I would like to introduce you to North America's native bamboos. There are three species, all hailing from the same genus - Arundinaria. Today they hardly get the attention they deserve but in the past, there were an incredibly important group of plants both ecologically and culturally. Today they occupy a mere shadow of this former glory so in keeping with the goal of In Defense of Plants, I am here to defend these plants.
There are three species in the genus Arundinaria -- A. appalachiana, A. gigantea, and A. tecta -- and all of these are native to the southeast. There has been a whole lot of taxonomic debate over these plants ever since Thomas Walter first described the first of them in 1788. Since then, there have been many revisions. Whether or not any Asian bamboos belong in this genus is a story for another time but recent genetic work confirms that these three species are valid.
Each differs slightly in its ecology. Giant or river cane (A. gigantea) is a denizen of alluvial forests and swamps as is switch cane (A. tecta), although switch cane seems to be a bit more obligate in its need for swamp-like habitats. Hill cane (A. appalachiana) was only described in 2006 and prefers dry to moist forested slopes and forest edges. One interesting things about hill cane is that it drops its leaves in the fall, an unusual trait for a bamboo.
A majority of their reproduction is asexual via spreading rhizomes. All three species of cane rarely flower. When they do, plants usually die after setting seed. As such, a majority of canes you may encounter in the wild are clones connected by a vast network of large rhizomes. These rhizomes can persist for decades or even centuries meaning persistent patches are quite old. These rhizomes can lay dormant for some time as well, waiting for some form of canopy clearing disturbance to provide the conditions they need to grow again.

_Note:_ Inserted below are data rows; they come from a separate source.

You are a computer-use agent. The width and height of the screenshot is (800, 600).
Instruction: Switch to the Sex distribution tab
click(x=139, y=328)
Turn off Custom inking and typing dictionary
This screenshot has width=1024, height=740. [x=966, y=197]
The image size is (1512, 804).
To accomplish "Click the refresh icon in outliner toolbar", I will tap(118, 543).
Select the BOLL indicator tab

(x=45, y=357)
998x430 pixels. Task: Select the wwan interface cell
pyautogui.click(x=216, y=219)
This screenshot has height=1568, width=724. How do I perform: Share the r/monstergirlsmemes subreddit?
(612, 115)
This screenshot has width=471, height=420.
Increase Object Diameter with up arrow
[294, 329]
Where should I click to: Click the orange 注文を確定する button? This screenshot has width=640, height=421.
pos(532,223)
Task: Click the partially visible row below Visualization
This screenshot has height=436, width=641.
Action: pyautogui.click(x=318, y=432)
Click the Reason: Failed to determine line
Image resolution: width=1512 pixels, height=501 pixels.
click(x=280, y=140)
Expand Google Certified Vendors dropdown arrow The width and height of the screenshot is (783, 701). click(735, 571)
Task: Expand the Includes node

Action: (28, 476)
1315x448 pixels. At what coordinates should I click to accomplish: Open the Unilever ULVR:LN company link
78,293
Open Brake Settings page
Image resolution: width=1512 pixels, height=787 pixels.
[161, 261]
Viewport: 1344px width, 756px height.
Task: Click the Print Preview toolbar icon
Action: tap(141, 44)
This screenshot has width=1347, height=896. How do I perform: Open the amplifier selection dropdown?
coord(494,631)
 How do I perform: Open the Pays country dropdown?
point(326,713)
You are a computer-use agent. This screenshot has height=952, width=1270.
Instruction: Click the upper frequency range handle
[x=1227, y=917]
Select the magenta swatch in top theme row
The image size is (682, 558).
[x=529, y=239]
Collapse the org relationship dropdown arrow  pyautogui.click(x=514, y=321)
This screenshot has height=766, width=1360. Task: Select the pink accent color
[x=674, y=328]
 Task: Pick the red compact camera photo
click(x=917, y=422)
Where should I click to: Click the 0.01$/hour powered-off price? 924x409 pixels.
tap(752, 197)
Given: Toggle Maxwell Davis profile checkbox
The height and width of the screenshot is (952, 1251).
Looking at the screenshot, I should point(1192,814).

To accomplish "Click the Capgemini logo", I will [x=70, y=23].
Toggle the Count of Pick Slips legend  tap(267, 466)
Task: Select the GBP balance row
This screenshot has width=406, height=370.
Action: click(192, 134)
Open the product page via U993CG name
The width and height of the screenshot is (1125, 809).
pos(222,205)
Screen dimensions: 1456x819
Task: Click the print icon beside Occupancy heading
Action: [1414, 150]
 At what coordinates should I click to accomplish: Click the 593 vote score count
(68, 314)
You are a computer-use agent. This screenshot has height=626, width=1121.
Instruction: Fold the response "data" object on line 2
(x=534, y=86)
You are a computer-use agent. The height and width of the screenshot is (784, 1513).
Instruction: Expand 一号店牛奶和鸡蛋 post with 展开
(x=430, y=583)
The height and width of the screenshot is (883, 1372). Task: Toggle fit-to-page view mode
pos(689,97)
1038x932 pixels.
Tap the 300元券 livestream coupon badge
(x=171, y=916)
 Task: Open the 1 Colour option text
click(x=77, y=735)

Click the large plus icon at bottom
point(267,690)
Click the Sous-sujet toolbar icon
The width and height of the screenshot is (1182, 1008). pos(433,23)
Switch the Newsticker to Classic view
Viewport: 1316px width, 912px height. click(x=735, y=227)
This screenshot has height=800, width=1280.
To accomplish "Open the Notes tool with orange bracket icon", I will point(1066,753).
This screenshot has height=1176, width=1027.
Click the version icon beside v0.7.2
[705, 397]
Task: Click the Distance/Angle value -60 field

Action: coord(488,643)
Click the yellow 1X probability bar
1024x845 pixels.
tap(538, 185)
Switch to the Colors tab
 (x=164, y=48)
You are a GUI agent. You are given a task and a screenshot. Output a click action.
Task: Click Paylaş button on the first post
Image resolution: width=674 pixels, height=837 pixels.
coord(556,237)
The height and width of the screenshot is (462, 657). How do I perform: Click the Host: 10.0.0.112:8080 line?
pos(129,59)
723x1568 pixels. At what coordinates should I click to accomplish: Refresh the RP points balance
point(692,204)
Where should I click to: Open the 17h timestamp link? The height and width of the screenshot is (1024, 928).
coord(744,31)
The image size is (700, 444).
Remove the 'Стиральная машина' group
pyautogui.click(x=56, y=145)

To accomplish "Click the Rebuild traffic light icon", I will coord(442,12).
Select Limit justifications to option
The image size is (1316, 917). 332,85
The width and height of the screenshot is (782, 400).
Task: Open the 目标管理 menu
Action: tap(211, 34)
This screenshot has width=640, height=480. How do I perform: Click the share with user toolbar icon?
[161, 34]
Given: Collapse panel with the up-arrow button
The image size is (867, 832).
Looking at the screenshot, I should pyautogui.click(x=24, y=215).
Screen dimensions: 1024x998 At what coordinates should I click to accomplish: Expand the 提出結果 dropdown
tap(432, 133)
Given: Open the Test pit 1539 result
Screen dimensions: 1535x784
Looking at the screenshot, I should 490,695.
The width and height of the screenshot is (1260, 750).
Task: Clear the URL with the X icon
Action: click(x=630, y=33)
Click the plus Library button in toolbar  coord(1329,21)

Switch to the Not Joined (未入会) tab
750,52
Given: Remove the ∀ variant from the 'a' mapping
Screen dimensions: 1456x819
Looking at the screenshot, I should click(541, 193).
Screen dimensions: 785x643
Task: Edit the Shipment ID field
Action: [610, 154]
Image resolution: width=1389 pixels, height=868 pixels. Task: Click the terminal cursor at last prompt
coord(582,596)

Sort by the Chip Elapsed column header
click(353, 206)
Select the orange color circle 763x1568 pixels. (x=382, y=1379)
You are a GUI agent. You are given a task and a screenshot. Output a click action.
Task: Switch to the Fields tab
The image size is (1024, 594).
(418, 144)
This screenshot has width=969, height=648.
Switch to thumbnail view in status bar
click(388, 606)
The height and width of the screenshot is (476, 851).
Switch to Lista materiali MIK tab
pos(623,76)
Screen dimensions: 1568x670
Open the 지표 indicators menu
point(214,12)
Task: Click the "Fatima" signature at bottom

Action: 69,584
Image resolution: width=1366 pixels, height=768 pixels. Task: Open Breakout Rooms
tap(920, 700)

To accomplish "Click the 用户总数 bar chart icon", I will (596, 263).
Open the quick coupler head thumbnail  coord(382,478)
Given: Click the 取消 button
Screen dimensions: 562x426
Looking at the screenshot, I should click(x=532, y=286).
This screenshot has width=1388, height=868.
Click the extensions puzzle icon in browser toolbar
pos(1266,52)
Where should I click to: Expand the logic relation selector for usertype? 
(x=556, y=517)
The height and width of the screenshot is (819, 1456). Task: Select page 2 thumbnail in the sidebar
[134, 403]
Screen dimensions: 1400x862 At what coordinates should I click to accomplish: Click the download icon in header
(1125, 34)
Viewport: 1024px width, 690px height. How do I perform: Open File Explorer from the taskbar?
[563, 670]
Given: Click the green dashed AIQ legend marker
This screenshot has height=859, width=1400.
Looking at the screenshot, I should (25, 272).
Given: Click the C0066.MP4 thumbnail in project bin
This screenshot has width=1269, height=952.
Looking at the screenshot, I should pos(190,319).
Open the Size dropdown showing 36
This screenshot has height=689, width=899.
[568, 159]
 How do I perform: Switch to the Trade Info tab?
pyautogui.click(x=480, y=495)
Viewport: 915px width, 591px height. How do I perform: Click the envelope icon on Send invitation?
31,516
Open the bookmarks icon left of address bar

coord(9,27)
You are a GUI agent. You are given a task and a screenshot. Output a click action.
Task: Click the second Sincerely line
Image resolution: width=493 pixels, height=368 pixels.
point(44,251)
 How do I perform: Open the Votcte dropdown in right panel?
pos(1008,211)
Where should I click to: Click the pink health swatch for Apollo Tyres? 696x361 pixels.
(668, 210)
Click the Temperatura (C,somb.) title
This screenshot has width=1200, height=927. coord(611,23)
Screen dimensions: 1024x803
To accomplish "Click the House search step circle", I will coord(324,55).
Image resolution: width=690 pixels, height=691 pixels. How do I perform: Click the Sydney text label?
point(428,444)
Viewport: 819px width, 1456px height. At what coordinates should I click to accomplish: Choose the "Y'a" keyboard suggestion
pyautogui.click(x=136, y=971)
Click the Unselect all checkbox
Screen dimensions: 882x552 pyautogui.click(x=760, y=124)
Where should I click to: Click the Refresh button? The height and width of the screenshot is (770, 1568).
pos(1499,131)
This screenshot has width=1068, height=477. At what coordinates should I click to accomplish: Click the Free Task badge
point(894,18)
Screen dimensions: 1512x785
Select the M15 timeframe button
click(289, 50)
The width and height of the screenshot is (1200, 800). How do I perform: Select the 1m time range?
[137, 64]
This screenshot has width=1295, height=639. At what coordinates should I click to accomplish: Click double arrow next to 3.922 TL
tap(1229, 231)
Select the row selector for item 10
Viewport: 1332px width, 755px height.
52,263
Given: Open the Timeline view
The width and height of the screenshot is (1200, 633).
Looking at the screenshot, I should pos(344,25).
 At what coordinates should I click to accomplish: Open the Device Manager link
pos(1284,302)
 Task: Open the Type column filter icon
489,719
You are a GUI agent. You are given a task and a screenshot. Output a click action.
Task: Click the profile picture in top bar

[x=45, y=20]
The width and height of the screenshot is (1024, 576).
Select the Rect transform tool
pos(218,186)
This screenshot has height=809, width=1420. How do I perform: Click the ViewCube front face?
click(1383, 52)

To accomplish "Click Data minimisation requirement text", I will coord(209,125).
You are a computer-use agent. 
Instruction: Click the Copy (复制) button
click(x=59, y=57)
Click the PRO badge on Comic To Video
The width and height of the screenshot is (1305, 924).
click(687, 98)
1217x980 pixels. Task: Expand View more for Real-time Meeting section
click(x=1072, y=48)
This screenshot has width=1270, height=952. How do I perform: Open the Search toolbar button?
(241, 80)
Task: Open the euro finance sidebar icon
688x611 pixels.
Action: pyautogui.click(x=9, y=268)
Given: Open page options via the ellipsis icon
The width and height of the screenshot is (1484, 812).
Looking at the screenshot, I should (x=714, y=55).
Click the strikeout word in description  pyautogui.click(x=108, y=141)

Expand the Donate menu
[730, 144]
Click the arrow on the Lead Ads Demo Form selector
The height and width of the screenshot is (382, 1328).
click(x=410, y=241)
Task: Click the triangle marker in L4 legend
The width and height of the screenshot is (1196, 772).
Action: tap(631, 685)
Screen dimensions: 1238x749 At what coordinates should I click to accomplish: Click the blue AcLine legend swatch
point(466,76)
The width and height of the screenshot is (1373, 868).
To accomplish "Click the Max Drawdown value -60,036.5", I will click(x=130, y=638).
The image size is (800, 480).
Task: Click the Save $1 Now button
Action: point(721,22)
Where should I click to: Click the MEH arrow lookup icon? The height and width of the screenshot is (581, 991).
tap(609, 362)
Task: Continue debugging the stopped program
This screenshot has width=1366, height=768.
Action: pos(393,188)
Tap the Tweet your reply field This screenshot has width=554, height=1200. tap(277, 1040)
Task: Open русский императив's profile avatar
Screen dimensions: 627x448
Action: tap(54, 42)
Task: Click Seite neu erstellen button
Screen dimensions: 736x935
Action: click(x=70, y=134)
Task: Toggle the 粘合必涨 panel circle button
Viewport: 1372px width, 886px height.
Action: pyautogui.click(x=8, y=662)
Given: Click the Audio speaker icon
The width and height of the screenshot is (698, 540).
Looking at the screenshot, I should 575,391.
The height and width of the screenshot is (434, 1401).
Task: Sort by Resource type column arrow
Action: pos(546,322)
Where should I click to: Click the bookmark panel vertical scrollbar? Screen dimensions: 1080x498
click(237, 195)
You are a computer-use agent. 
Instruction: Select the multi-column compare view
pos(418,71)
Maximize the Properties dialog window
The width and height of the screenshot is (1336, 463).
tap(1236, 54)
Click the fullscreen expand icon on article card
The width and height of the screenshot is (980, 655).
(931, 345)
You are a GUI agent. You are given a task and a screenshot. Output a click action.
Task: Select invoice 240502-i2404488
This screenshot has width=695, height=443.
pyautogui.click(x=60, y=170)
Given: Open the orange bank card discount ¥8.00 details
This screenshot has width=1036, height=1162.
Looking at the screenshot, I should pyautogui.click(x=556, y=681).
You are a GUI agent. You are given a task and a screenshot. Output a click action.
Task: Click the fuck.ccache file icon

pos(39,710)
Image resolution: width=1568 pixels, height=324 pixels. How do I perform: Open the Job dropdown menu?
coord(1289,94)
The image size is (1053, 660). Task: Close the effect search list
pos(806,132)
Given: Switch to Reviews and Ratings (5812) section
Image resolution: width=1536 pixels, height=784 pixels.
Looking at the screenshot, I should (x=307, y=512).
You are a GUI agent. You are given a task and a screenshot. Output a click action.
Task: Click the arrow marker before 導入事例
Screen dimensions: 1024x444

Despite how common these canes may seem in some areas, they are nowhere near what they once were. European settlers wrote of vast stretches of rivers and swamps completely covered in cane. They called these "canebrakes" and they persisted as such due to the importance of Arundinaria to Native Americans. Regular burning created perfect conditions for cane to thrive and thrive it did.
Because it was once so prolific, its ecological impacts were quite immense. Many animals relied on canebrakes for food, shelter, and a place to breed. Unfortunately, cane was also highly sought after as food for cattle. Unsustainable grazing took its toll, as did fire suppression. What's more, the rich soils and relatively flat topography in which these canes tend to grow was also the preferred spot for farming. In fact, settlers used canebrakes as an indicator of good soils. Vast acres of cane were cleared and plowed under. Unfortunately for cane and the habitat it created, when it disappeared, so did much of its function.
Once cleared, cane is slow to return. Its tendency to not flower frequently means few seeds are ever produced. Even clonal reproduction can be tedious if the right conditions are not present. Cane has lost most of the ground in which it once grew. With it went vital components of the southeastern ecosystem. It has even been suggested that the loss of canebrakes played a major role in the extinction of Bachman's warbler (Vermivora bachmanii) though it is hard to say for sure.
Though all three species of cane still persist today, they are not the ecosystem builders they once were. It will take a lot of changes here in North America both ecologically and culturally before these three bamboos can ever regain much of their former range. Still, they are interesting plants to encounter and well worth taking some time to enjoy.